Whether it’s 1% or 4%, that kind of income drain for a country of Nepal’s size is likely to have a significant impact on national budget decisions.
For individuals, the impact is much more profound.
Santosh Baraili, a 24-year-old porter in Khumbu, about 138 kilometers (86 miles) from Kathmandu, is the main breadwinner in his family of six. In a good year, Baraili earns roughly 300,000 NPR ($2,475).
He had big plans for his 2020 earnings. “I wanted to open a grocery shop with the money I made from this season,” he says.
But this year, instead of leading groups of mountain climbers, Baraili is tilling potatoes in his family’s fields with his sister.
Baraili couldn’t complete his own studies, but he wants his three younger siblings to get their education. Annually, he spends about 48,000 NPR ($396) for their school fees. Though schools in Nepal are currently closed due to the coronavirus, he worries about how he’ll come up with those funds when they reopen.
For now, Baraili plans to borrow 80,000 NPR ($660) from friends to help cover his family’s expenses, but says they want as much as 5% interest repaid on the loans.
“I have never borrowed money before,” he says. “I have responsibilities and I have no money.

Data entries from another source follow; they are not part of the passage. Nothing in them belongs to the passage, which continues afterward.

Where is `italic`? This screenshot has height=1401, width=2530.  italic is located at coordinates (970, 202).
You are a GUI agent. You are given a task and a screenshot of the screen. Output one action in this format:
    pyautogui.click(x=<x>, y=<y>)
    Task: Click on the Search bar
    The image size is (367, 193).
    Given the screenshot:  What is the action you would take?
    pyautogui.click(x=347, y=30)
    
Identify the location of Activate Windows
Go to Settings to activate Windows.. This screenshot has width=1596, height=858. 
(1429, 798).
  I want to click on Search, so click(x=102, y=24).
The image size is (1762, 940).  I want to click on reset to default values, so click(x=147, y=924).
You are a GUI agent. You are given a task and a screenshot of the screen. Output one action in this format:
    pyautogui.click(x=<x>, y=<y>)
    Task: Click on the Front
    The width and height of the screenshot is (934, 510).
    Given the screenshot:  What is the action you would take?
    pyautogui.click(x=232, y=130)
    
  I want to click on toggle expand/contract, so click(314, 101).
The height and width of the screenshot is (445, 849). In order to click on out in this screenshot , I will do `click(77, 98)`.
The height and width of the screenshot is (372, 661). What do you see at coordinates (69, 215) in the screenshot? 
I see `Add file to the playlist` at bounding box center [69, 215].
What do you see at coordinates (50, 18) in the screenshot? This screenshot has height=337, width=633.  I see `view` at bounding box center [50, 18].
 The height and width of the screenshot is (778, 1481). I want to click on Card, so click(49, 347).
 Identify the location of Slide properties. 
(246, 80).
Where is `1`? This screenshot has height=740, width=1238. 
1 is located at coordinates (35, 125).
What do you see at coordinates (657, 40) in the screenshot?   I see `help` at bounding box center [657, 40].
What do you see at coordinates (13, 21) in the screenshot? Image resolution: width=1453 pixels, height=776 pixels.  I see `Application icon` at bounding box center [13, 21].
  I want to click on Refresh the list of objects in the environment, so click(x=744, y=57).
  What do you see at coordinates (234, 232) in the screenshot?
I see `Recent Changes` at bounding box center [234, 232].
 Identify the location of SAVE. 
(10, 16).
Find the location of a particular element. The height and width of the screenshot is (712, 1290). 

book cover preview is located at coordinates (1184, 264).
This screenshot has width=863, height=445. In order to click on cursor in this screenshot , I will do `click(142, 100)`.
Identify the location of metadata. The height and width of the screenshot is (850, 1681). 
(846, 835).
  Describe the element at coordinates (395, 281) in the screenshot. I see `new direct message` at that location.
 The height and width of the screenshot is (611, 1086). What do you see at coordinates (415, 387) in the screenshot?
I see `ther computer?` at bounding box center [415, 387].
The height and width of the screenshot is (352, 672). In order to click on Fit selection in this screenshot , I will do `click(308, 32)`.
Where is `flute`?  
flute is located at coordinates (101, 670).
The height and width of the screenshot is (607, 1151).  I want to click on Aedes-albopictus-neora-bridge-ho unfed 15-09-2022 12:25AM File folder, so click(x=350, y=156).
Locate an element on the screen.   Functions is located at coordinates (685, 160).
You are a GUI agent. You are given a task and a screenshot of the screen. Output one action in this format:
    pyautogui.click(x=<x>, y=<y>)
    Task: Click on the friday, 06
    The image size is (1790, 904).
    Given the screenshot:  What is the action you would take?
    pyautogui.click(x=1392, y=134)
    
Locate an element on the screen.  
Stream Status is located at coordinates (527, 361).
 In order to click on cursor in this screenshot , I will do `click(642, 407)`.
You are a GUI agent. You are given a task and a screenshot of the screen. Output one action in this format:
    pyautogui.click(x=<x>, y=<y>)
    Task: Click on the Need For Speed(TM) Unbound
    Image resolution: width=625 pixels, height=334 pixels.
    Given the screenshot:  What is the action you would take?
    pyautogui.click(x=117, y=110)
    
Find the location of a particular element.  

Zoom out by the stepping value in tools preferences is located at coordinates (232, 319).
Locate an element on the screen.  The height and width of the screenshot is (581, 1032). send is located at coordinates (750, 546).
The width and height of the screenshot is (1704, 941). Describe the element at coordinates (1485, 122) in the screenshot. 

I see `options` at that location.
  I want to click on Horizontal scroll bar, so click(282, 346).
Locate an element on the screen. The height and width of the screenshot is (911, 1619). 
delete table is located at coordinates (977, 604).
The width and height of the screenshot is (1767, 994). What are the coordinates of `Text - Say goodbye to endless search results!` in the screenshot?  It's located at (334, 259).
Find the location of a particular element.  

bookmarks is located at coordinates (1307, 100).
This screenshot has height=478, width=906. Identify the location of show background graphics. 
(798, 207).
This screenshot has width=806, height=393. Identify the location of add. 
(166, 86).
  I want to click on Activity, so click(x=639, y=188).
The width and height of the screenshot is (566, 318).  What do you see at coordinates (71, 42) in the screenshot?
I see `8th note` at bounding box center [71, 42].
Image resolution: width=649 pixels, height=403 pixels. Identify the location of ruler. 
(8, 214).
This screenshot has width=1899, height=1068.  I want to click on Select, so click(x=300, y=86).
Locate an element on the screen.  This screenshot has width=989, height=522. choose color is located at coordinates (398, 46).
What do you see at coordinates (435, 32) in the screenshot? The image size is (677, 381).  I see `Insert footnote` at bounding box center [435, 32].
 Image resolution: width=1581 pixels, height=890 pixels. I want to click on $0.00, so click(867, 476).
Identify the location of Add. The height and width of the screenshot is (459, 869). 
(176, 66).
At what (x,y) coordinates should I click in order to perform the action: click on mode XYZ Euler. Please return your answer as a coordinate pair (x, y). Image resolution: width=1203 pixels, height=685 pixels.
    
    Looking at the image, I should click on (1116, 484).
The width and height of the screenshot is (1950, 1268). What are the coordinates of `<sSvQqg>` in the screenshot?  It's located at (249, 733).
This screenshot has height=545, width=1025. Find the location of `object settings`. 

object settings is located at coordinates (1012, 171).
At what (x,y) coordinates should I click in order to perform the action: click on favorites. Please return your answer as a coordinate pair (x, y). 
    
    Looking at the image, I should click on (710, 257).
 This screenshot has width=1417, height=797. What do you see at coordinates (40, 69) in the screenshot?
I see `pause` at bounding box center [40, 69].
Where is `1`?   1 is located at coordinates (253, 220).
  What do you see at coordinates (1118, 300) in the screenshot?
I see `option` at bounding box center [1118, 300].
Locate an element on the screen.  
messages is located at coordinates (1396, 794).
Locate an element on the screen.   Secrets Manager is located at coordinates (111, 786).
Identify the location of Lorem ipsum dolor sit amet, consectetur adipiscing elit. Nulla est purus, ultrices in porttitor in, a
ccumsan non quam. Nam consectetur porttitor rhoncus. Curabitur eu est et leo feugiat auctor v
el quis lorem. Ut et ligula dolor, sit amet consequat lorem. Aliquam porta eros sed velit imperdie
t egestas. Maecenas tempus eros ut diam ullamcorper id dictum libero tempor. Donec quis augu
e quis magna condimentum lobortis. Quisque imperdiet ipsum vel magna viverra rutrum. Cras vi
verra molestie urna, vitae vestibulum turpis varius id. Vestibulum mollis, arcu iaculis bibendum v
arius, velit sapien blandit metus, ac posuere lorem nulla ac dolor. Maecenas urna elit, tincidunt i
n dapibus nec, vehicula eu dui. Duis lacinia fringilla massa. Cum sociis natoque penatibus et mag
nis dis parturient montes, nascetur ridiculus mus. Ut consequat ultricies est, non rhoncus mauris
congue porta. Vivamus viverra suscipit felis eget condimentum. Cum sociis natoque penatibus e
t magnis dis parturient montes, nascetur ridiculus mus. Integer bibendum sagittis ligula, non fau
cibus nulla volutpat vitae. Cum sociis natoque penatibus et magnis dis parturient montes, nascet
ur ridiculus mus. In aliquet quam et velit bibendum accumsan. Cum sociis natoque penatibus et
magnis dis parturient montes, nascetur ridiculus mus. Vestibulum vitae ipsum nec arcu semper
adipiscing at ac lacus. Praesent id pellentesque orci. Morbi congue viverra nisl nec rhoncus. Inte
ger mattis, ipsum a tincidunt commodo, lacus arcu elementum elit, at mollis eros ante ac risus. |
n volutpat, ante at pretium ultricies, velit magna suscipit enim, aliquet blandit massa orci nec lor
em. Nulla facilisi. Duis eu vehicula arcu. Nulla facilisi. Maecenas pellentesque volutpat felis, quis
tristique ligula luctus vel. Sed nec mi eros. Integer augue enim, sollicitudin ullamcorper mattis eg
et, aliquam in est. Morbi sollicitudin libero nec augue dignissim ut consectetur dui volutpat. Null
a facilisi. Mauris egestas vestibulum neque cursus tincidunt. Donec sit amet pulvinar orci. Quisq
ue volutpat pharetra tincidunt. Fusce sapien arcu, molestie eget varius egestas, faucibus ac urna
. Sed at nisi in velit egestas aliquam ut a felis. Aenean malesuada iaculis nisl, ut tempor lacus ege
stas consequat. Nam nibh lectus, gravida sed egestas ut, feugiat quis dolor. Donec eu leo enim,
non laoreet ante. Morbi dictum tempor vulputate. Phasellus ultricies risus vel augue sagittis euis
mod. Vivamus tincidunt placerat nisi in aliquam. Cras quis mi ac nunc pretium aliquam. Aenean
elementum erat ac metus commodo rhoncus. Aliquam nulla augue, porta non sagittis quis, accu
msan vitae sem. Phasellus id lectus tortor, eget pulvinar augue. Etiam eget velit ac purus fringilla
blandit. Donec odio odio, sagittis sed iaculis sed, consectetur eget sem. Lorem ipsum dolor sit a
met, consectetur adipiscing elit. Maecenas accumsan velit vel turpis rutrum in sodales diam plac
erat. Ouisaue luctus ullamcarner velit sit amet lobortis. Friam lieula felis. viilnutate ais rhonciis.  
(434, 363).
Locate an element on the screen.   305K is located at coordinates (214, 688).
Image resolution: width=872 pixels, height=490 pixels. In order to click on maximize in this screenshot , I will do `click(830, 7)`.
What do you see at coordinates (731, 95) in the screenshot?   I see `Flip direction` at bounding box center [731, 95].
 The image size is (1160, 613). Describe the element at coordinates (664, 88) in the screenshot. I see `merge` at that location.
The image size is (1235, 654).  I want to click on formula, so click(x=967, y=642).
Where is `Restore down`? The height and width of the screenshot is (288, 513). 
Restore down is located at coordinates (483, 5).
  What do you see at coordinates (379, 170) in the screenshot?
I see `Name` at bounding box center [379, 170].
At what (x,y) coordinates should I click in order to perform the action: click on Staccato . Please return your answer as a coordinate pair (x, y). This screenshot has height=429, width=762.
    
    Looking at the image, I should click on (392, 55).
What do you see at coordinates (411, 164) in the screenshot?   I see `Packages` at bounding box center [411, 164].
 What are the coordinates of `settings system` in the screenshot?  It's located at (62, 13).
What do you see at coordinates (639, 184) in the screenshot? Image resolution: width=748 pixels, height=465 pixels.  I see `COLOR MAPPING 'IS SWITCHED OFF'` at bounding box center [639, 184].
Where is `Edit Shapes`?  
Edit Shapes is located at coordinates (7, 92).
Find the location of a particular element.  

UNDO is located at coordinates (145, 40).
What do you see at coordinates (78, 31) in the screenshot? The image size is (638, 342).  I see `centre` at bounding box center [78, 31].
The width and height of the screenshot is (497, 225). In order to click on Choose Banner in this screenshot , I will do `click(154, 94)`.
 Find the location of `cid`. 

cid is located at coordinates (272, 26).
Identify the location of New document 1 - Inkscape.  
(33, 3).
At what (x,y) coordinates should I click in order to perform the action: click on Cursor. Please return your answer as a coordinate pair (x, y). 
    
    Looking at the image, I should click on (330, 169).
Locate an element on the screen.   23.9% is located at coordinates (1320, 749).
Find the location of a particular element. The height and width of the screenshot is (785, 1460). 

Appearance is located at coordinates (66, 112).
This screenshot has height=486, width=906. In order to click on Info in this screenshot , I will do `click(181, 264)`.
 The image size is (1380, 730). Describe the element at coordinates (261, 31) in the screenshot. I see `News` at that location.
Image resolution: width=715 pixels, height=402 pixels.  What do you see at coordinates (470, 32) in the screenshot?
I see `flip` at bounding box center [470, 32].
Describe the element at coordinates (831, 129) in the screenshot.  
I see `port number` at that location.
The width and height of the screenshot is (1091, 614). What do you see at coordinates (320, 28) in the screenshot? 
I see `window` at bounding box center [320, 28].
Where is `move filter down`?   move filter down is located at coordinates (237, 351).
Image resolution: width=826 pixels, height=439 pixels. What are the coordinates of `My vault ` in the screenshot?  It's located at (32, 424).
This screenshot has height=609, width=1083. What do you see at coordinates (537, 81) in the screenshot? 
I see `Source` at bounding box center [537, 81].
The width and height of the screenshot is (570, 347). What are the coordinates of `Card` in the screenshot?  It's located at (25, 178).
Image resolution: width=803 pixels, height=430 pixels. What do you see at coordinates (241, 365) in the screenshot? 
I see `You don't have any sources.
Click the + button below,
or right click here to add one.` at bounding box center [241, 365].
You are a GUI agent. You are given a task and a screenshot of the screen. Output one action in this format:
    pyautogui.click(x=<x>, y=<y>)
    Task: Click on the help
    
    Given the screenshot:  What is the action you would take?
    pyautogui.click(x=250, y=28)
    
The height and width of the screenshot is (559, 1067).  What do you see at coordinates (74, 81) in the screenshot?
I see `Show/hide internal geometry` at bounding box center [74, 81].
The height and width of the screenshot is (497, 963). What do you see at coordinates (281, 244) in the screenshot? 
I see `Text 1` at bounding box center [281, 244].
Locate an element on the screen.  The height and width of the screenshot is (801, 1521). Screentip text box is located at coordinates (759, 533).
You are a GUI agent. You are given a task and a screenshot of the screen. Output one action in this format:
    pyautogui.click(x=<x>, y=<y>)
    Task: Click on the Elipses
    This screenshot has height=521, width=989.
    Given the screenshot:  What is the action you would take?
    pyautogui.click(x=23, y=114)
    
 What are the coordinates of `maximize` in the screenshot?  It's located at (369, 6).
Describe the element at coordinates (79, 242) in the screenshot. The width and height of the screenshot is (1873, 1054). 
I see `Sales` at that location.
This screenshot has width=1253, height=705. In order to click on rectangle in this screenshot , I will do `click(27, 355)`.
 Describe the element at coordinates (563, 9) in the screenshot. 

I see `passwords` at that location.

I am very stressed because I don’t know what to do.”
Few Alternatives
International mountain guides like Sherpa often go to European countries to work during Nepal’s trekking offseason. But as the coronavirus continues its global spread, Sherpa fears all his work opportunities this year will disappear.
“In May, we usually apply for visas and get our ticketing done,” he says. “We are in lockdown. I don’t think I will be able to go out for work this year.”
That’s the irony of mastering an elite skill like becoming a trekking guide, says Biswo Poudel, an economist and visiting associate professor at Kathmandu University.
“Some of the people working in the tourism industry may not have other skills. They cannot switch to another field quickly,” he says.
Poudel thinks Nepal tourism officials should be more proactive. There have only been two big campaigns before “Visit Nepal 2020” — one in 1998 and one in 2011. That’s not enough, he says.
“[It] should be a continuous campaign — not just ‘Visit Nepal,’ but we should have other tourism campaigns too,” he says. Nepal is home to four UNESCO World Heritage sites, which Poudel thinks should be enough incentive for Nepalese officials to produce multiple campaigns much more often.
Whatever strategy tourism officials come up with, they acknowledge they must provide solutions soon for the people who are the backbone of the industry.
“Porters’ and guides’ income is affected the most,” says Regmi, the tourism board CEO. “We have to engage them so they can survive this crisis.”